SEI CONSAPEVOLE DI COME SIA INVESTITO IL TUO PATRIMONIO?

 

Il 90% circa del rischio e del rendimento di medio/lungo periodo è spiegato dall'asset allocation, cioè dall'allocazione delle tue risorse tra le diverse attività d'investimento. Noi ti aiutiamo a capire gli investimenti e a saperli combinare. Solo così puoi prenderti cura del tuo patrimonio e del tuo futuro.

 

COMPRENDI I RISCHI A CUI SEI ESPOSTO?

 

Volatilità, correlazioni, liquidabilità, rischio emittente, peso in portafoglio (bulk position), sono solo alcuni dei rischi a cui è esposto il tuo patrimonio. Capire gli investimenti significa comprenderne il funzionamento, saper cogliere le opportunità che offrono e sapersi difendere dai rischi crescenti a cui espongono. La complessità dei mercati sta rendendo tali rischi sempre più grandi e spesso nascosti. Noi li individuiamo e ti aiutiamo a comprenderli, evitarli o a ridurli. Spesso si perde di vista questa semplice considerazione:

Perdere il 50% significa dover guadagnare il 100% solo per recuperare il valore iniziale - (vedi tabella)

Per questo motivo siamo focalizzati innanzitutto sulla preservazione del tuo patrimonio.

 

CONOSCI I COSTI NASCOSTI DEI TUOI INVESTIMENTI?

 

Conoscere gli investimenti significa anche capire quali sono i loro costi.

Nei mercati le performance sono aleatorie, ma i costi sono certi.

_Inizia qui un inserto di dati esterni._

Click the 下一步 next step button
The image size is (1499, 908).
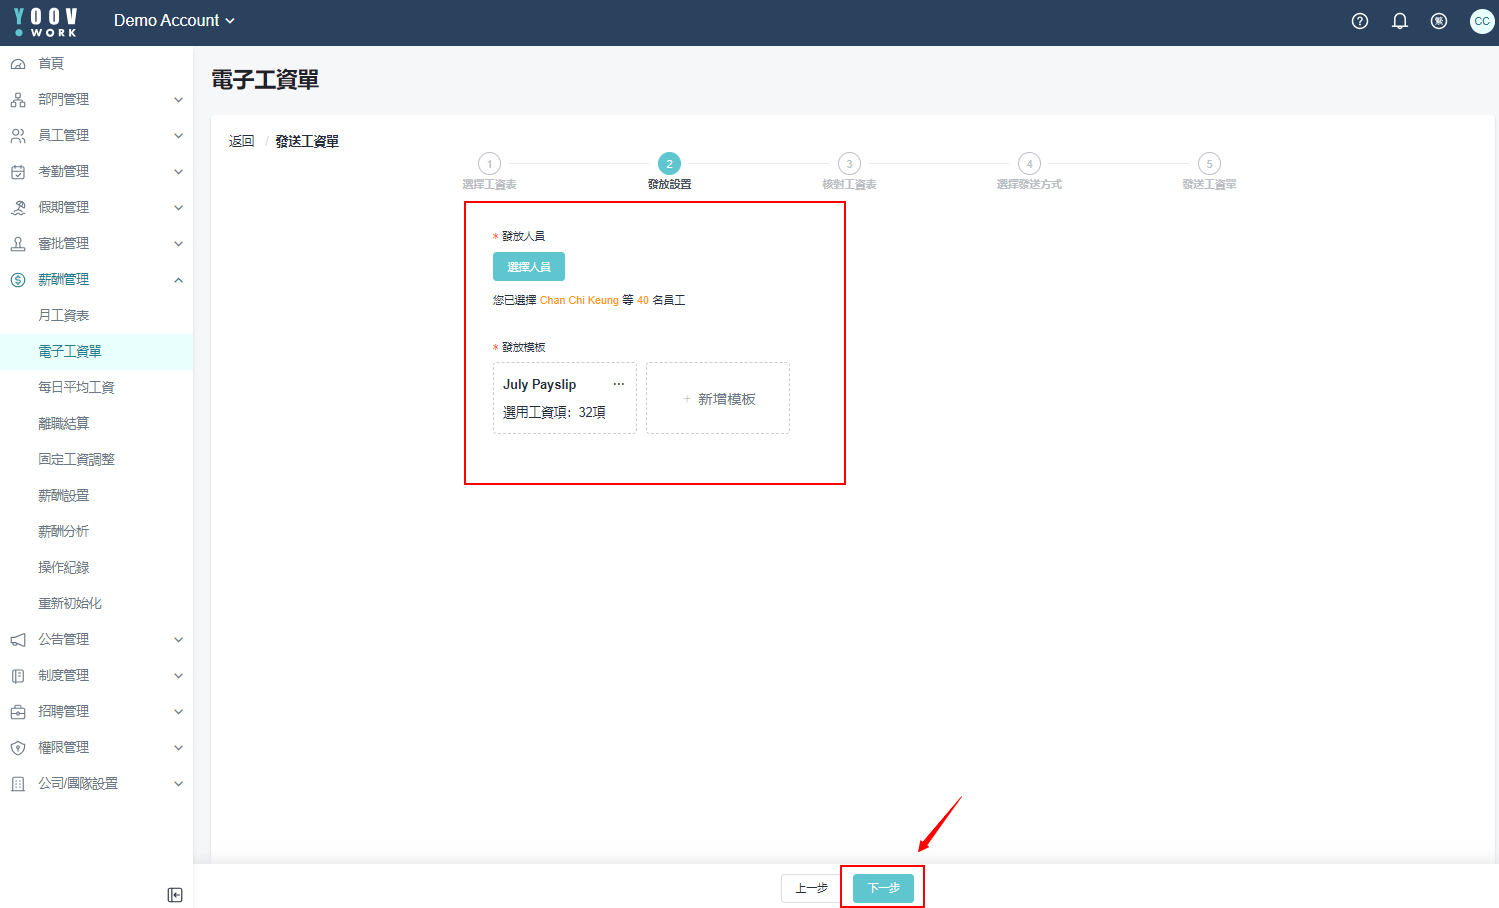[x=883, y=888]
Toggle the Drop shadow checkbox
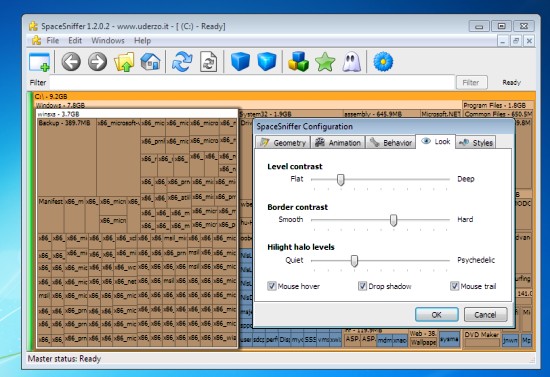 coord(362,286)
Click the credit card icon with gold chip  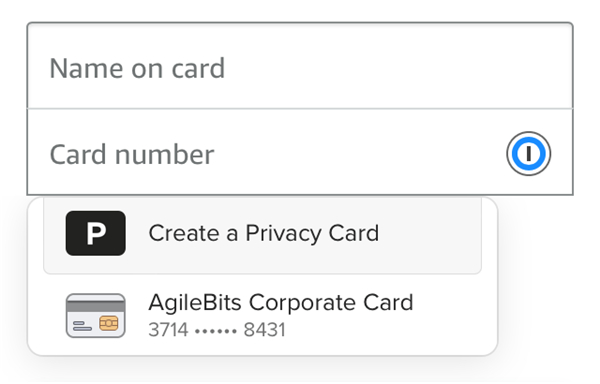coord(96,316)
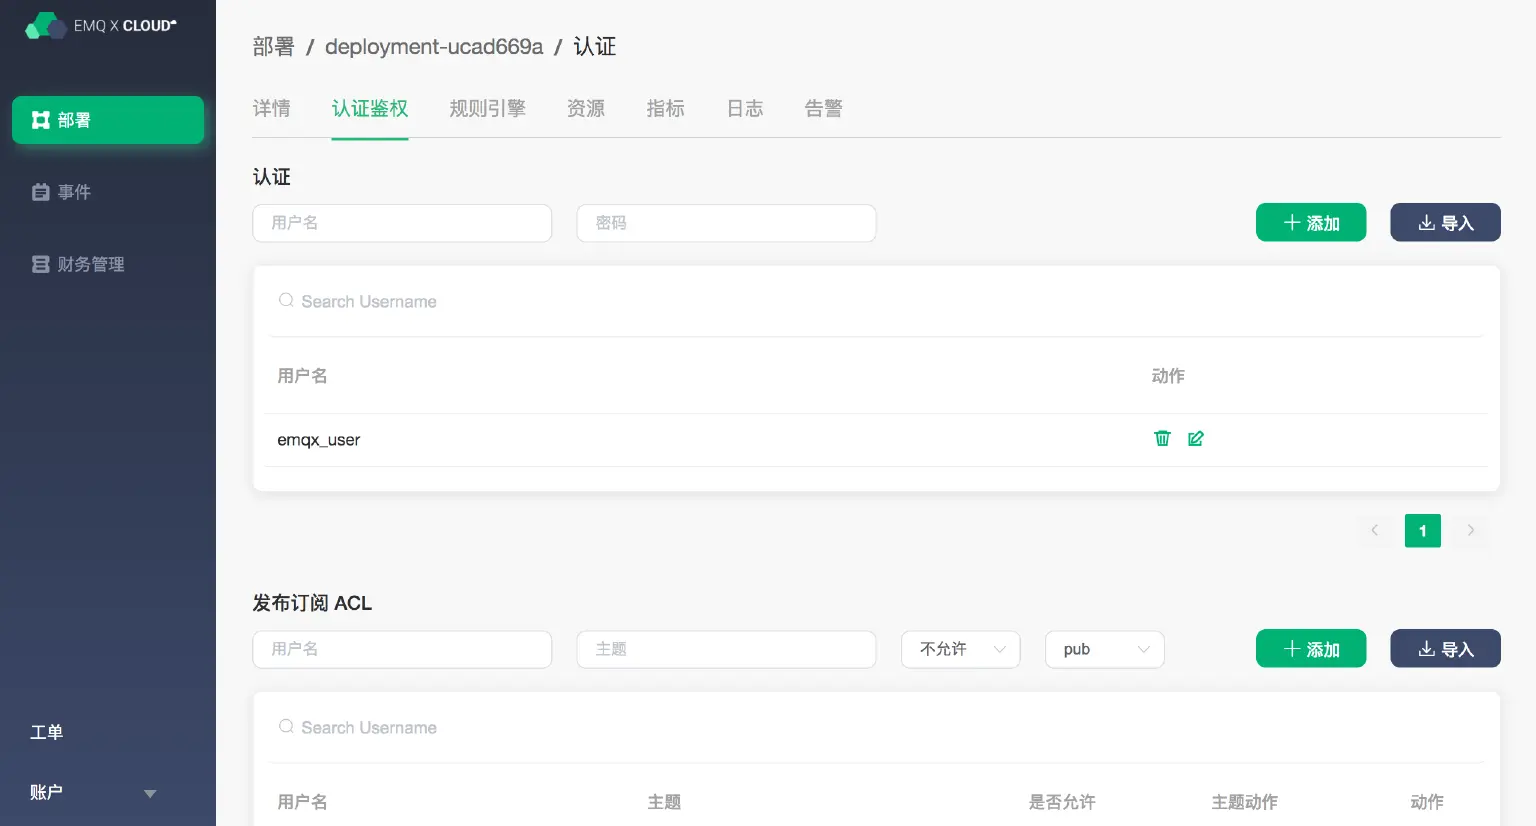Select page 1 in pagination
Screen dimensions: 1536x826
point(1422,530)
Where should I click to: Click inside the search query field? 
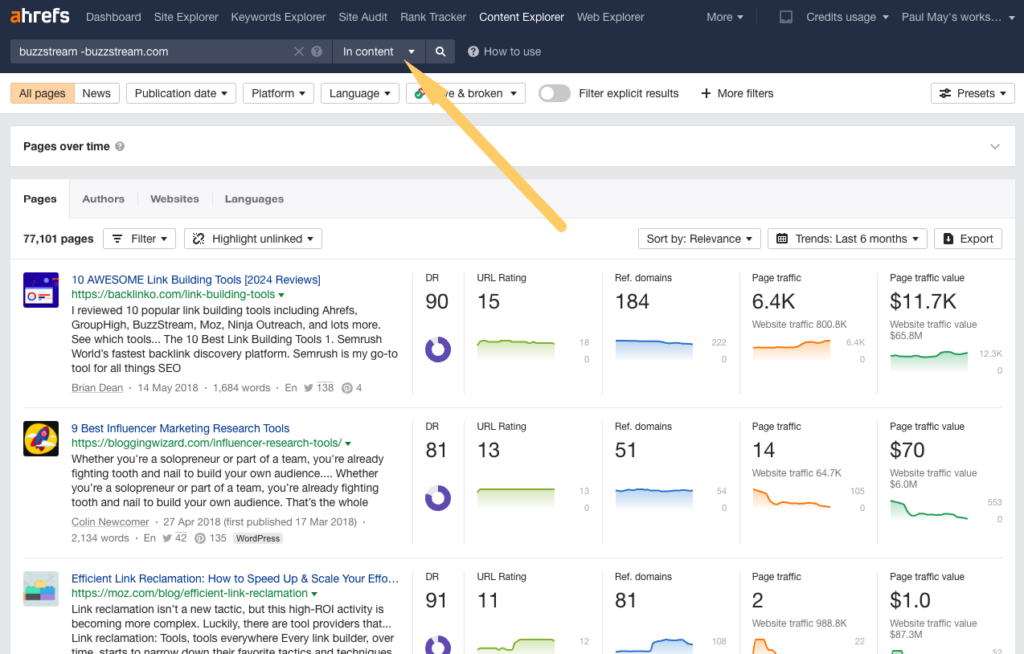(x=150, y=51)
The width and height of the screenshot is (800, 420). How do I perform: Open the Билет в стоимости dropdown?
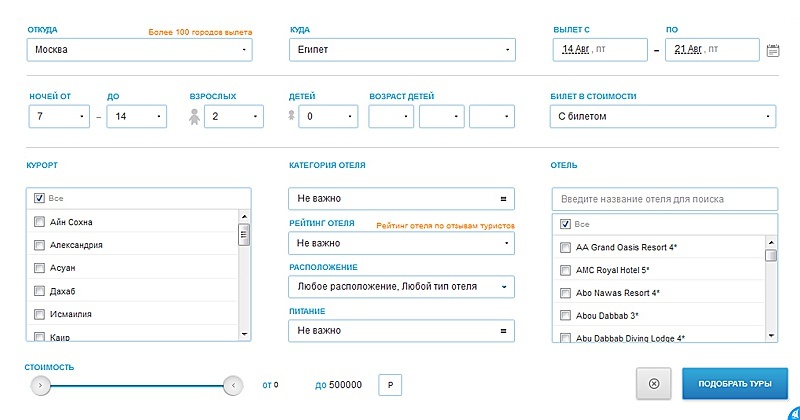(663, 116)
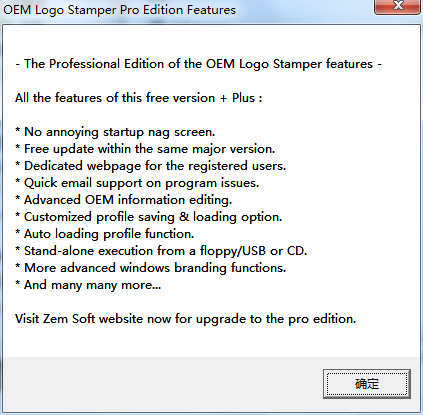The height and width of the screenshot is (415, 423).
Task: Close the Pro Edition Features dialog
Action: (x=398, y=7)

Saperli individuare ed abbattere significa ottenere un risparmio che costituisce la prima fonte di guadagno: commissioni bancarie, d'intermediazione, di gestione, di sottoscrizione ed uscita fondi, di performance, TER dei fondi ed altre ancora. Molti di questi costi rimangono nascosti agli occhi degli investitori / risparmiatori. Esempio:

Quando un cliente sottoscrive un mandato di gestione in fondi, supponiamo con un profilo di rischio bilanciato (50% azionario - 50% obbligazionario), paga mediamente l'1.5% del patrimonio all'anno. Questo costo il cliente lo vede addebitato sul conto, generalmente ogni trimestre. Però quello che spesso non vede è il TER (Total Expense Ratio) dei fondi inseriti nel mandato di gestione (che comprende generalmente le commissioni di gestione e di performance dei fondi, i costi della banca depositaria, i costi d'intermediazione, i costi di revisione e più in generale le spese amministrative). Il TER dei fondi con un profilo bilanciato è mediamente l'1.5% del patrimonio all'anno ed è già nettato dal loro prezzo (ecco perché il cliente fatica a percepirlo, non è addebitato sul suo conto corrente). Pertanto il cliente ha l'impressione di pagare l'1.5% del patrimonio all'anno per il mandato di gestione, ma in realtà paga il 3% (1.5% mandato + 1.5% TER fondi). E' intuibile l'impatto di un simile carico di costi sulle performance del patrimonio.

L'industria finanziaria poi, tende ad abusare del concetto "diversificazione" e a venderlo al pubblico come soluzione per l'abbattimento dei rischi. In realtà, spesso, il fine è "ruotare" i portafogli, vendere più prodotti e generare più commissioni (costi per il cliente). È vero che il rischio di portafoglio può essere diminuito aumentando la diversificazione, ma non può essere mai azzerato, per la presenza del rischio sitemico . Vedi il grafico seguente:

Oltre un certo numero d'investimenti diversi in portafoglio, l'ulteriore diversificazione non porta vantaggi in termini di riduzione di rischi, ma anzi crea un incremento d'inefficienza legata all'aumento dei costi (commissioni). I portafogli con 10-15 investimenti non correlati o a bassa correlazione, scelti con determinati criteri logici e quantitativi, presentano già un elevato effetto di diversificazione.    

 

Noi possiamo difendervi da costose logiche commerciali ed aiutarvi ad abbattere gran parte dei carichi commissionali, fino ad oltre il 50%.